La violence du narcotrafic détruit les forêts et repousse les Siona à la frontière entre l'Équateur et la Colombie

Publié le 5 Décembre 2020

PAR ANA CRISTINA SUR LA BASE DU 3 DÉCEMBRE 2020

  • Les près de 400 hectares déboisés seraient le produit de la culture illégale de la feuille de coca par des groupes armés et des narco-paramilitaires. Les efforts de la garde indigène pour prendre soin de leur territoire sont énormes mais ne sont pas suffisants pour arrêter la perte de la forêt.
  • Selon la plateforme Global Forest Watch, entre janvier et octobre 2020, 4157 alertes de déforestation ont été enregistrées dans les deux communautés Siona. Dans la seule communauté de Buenavista, située en Colombie, 4027 de ces alertes sont concentrées.

 

*Cet article est une collaboration journalistique entre Mongabay Latam et GK de l'Equateur.

La vie des Siona est divisée en deux. Le rio Putumayo sépare les communautés de Buenavista en Colombie et de Wisuyá en Équateur. La ligne qui les sépare n'est qu'une frontière imaginaire. Bien qu'une seule rivière les sépare, ils étudient, chassent et vivent des deux côtés. Mais la parenté, l'éducation et d'autres activités ne sont pas les seules choses qui les unissent ; ils sont également confrontés aux mêmes problèmes : la déforestation, les menaces des groupes armés et, pire, le risque de disparition.

Les Siona sont une nationalité binationale : ils se trouvent dans la province de Sucumbíos au nord-est de l'Équateur et dans le département du Putumayo au sud-est de la Colombie.

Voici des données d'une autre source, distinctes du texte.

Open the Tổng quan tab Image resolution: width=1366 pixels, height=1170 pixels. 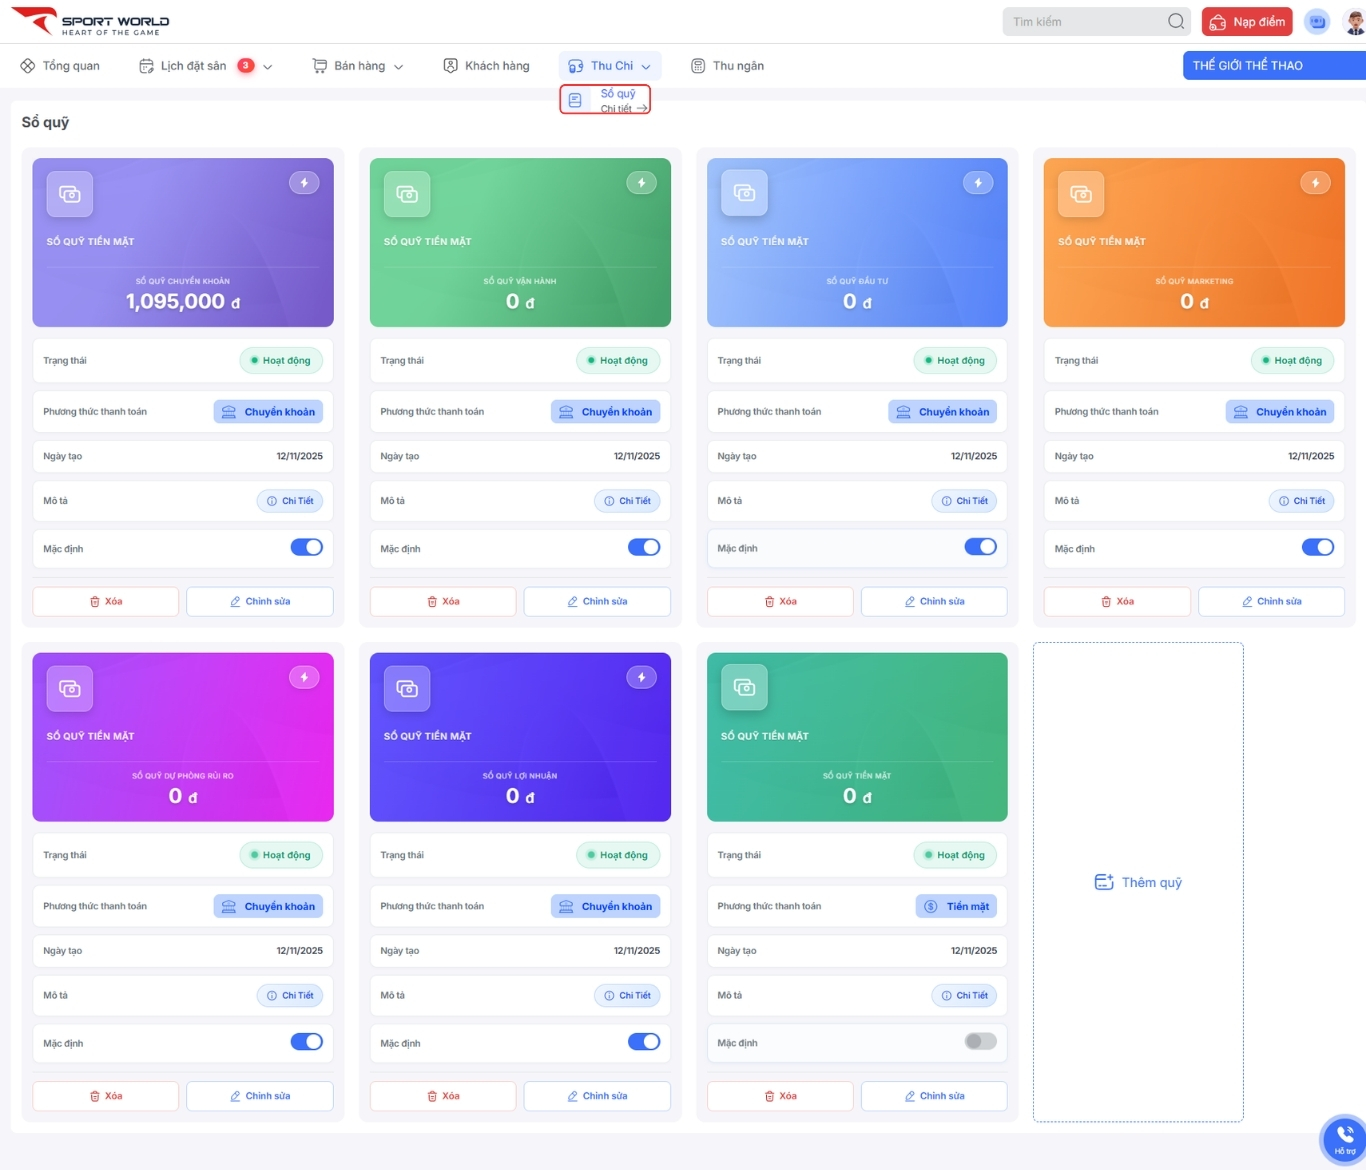pos(60,66)
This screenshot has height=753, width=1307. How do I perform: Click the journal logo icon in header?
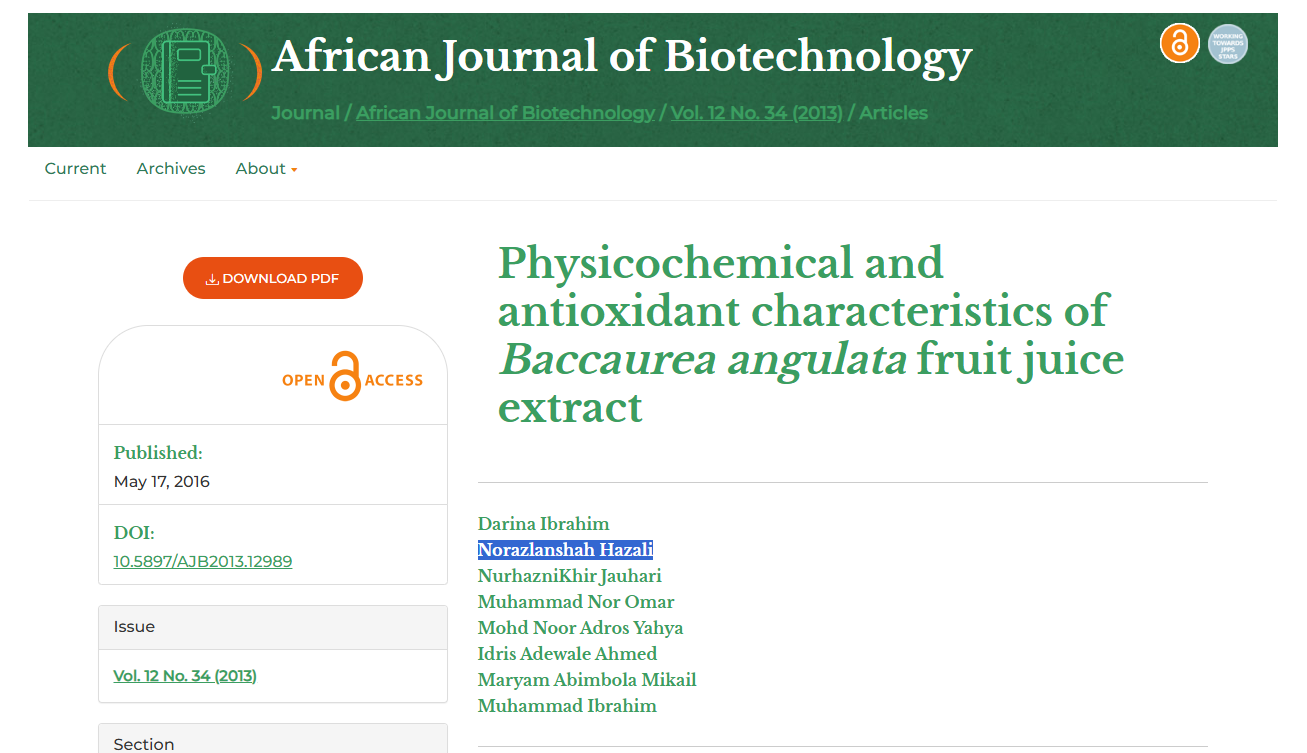tap(185, 70)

Ils font partie des 14 nationalités indigènes de l'Équateur et des plus de 100 peuples indigènes de Colombie.

La quarantaine n'a fait qu'aggraver les problèmes qu'ils avaient déjà avant la pandémie de Covid-19. Andrés, un Siona qui préfère ne pas révéler son identité et qui, lorsqu'il parle des Siona, ne veut pas faire de distinction entre ceux qui sont en Colombie et ceux qui sont en Équateur, affirme que "la pandémie a mis en quarantaine tous les habitants du monde, mais elle n'a pratiquement pas mis en quarantaine certaines activités extractives dans les territoires".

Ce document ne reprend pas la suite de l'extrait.